Entries supplied:
⟨

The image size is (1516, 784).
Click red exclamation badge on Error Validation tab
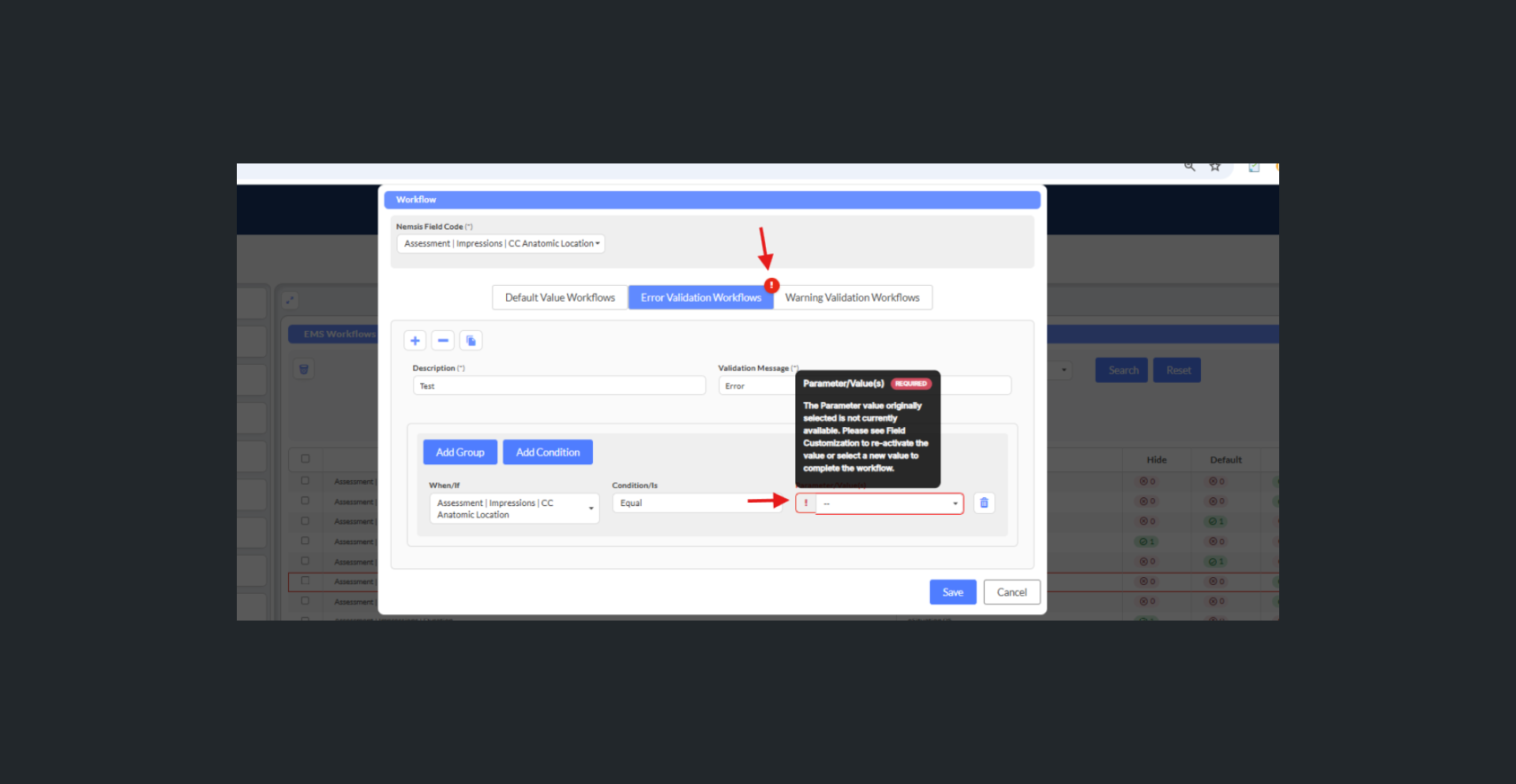point(771,285)
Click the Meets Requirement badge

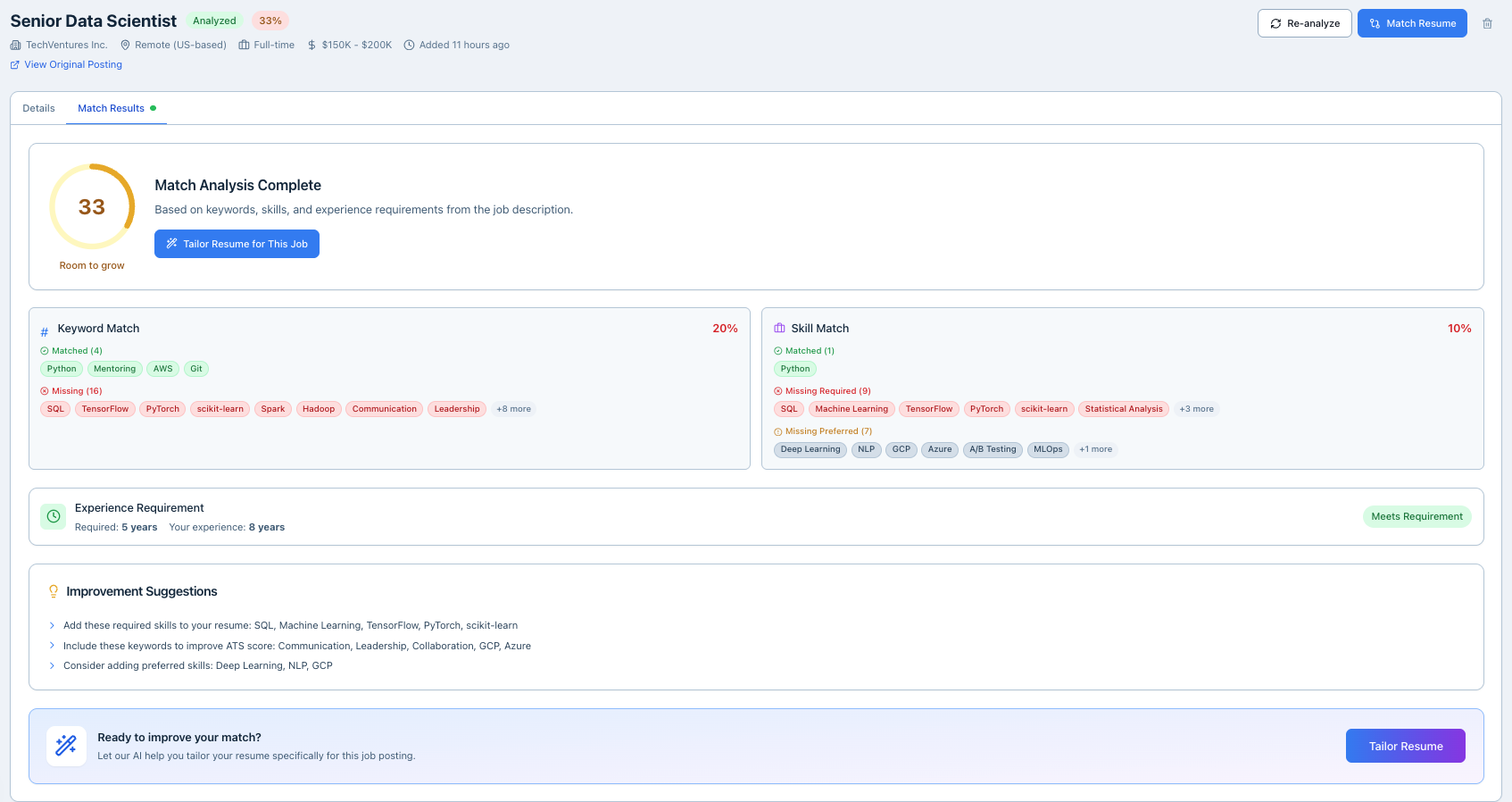[1416, 516]
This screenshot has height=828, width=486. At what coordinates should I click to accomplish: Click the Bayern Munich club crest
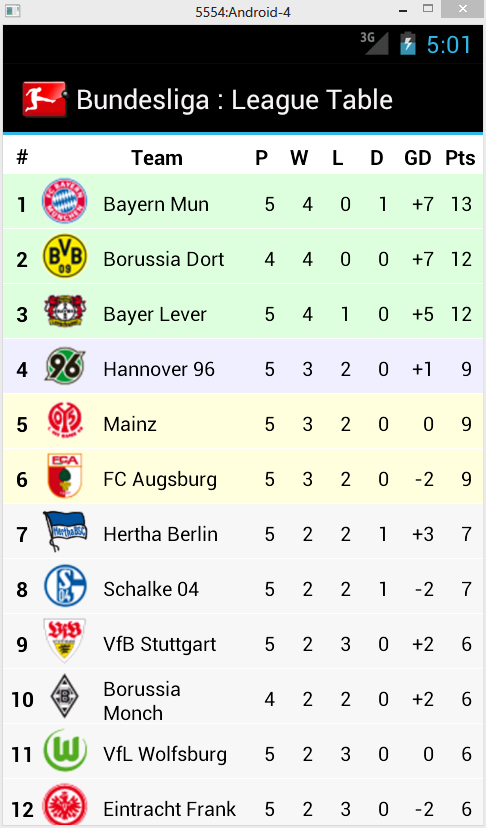click(64, 201)
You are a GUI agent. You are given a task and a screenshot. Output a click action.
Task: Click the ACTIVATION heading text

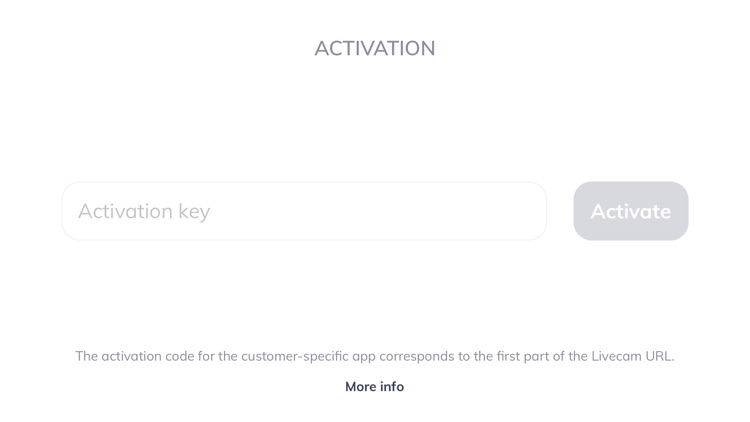tap(374, 48)
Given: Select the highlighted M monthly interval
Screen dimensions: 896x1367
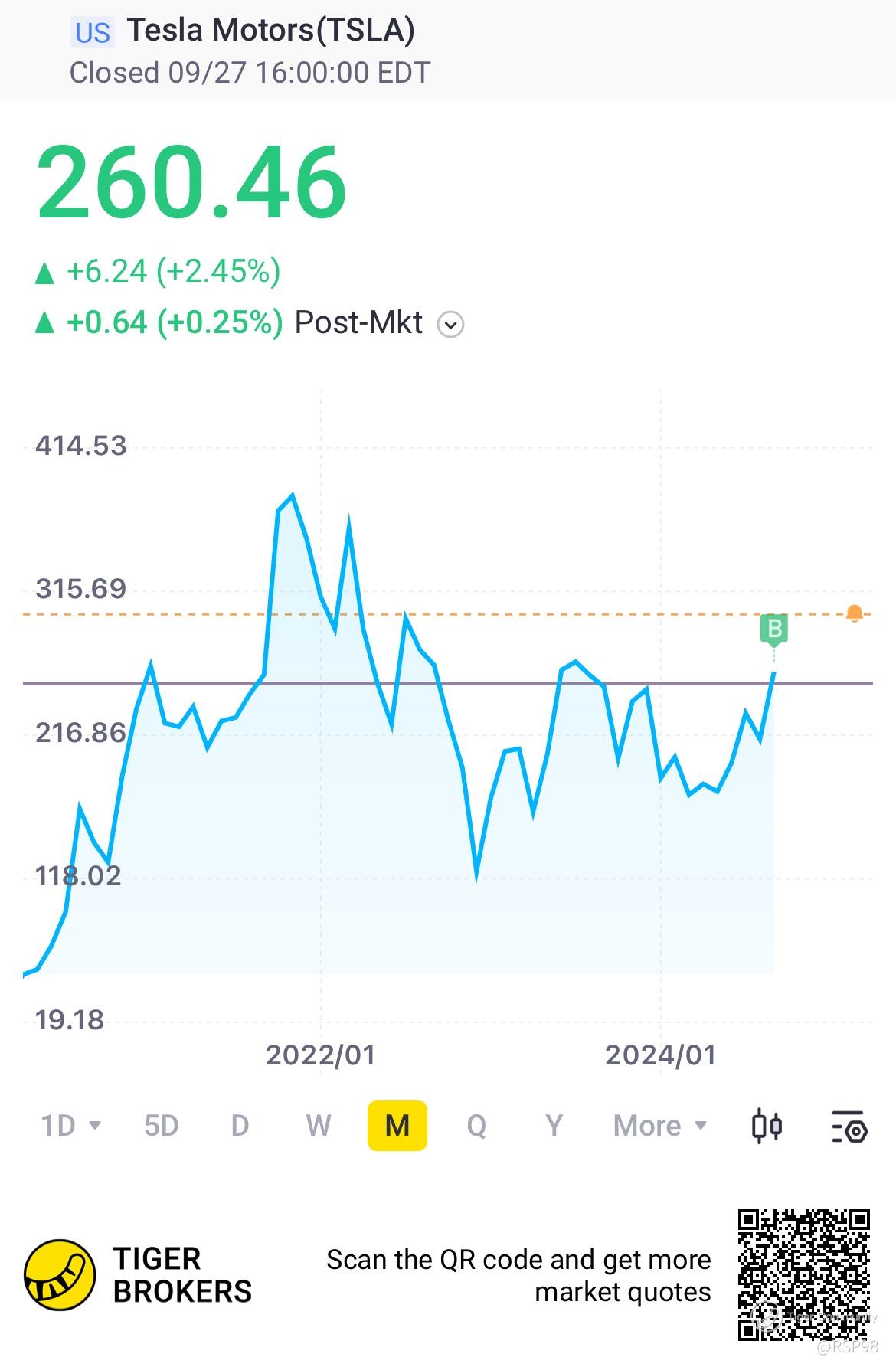Looking at the screenshot, I should (397, 1126).
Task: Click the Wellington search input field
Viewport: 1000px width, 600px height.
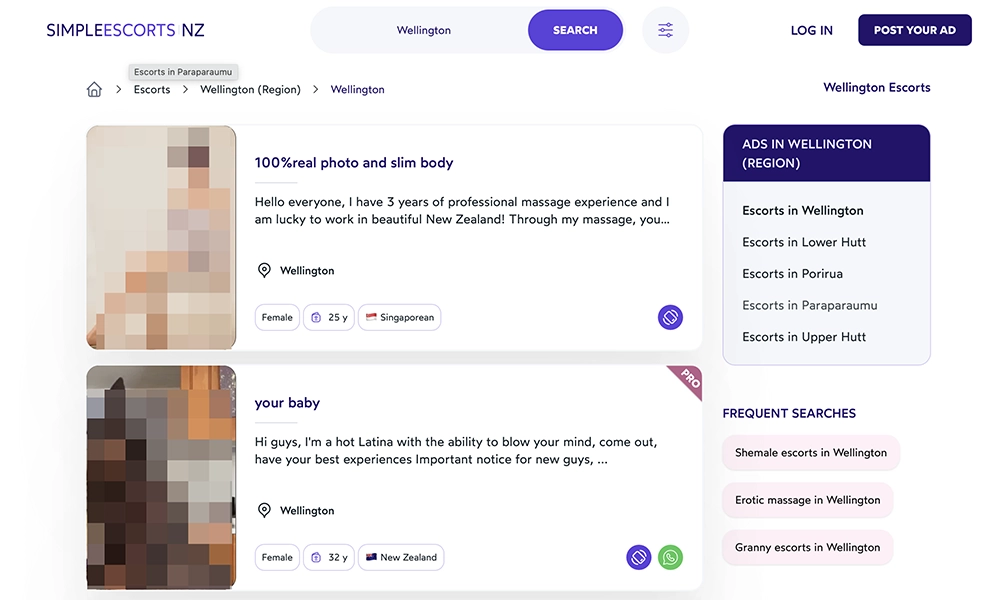Action: (424, 30)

⟩

Required work: A word-for-word copy of all the records above is required, with the pictures left out.

Exercise result:
The image size is (1516, 784).
Click red exclamation badge on Error Validation tab
point(771,285)
Click the Meets Requirement badge

[1416, 516]
This screenshot has height=828, width=486. At what coordinates should I click to accomplish: Click the Bayern Munich club crest
click(64, 201)
You are a GUI agent. You are given a task and a screenshot. Output a click action.
Task: Click the ACTIVATION heading text

tap(374, 48)
Given: Select the highlighted M monthly interval
Screen dimensions: 896x1367
Looking at the screenshot, I should (397, 1126).
Task: Click the Wellington search input field
Viewport: 1000px width, 600px height.
Action: (424, 30)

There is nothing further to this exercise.